BEGIN

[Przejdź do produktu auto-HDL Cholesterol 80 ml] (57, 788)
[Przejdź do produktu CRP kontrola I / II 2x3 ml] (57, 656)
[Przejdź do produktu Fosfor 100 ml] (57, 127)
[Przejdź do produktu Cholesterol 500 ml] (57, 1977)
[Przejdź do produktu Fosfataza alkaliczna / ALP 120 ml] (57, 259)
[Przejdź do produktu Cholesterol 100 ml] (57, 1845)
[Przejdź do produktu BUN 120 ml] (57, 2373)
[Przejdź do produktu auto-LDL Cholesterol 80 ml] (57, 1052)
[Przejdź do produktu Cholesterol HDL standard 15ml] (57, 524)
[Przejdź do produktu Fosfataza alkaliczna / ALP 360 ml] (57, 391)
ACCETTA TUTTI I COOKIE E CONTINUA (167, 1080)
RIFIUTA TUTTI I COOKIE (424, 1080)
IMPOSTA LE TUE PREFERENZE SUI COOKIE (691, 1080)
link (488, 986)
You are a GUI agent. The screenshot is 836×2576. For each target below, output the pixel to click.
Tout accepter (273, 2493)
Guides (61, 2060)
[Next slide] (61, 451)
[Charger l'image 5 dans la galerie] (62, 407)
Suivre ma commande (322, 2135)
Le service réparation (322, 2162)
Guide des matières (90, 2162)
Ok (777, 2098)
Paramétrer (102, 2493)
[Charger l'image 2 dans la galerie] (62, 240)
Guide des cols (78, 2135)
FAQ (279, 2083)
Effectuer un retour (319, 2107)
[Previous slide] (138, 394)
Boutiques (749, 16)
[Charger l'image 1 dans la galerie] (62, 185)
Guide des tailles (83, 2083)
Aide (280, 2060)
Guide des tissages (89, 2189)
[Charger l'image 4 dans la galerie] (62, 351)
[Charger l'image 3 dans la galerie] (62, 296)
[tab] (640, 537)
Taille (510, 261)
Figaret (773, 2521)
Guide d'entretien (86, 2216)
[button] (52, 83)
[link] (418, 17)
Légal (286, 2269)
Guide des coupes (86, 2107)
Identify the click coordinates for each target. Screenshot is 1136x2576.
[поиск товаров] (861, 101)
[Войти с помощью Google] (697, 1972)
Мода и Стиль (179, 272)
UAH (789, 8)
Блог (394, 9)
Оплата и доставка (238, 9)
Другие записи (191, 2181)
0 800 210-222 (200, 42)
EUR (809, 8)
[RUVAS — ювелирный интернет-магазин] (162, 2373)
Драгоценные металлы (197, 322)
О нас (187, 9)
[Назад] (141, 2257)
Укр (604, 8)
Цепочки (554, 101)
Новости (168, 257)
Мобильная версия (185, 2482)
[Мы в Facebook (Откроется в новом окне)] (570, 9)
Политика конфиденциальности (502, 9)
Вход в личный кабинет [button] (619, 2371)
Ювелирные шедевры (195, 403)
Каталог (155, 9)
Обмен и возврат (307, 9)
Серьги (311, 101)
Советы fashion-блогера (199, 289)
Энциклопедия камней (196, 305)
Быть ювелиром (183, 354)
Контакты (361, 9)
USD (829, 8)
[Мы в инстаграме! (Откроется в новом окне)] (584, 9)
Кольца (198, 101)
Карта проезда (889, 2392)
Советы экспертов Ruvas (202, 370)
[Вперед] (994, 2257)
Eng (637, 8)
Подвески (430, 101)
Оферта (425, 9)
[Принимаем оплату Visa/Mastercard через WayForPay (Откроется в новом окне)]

END

PROBLEM TO WORK ON: The answer must be a single number: how many lines in the records above contain the word "each".

RESULT OF THIS EXERCISE: 2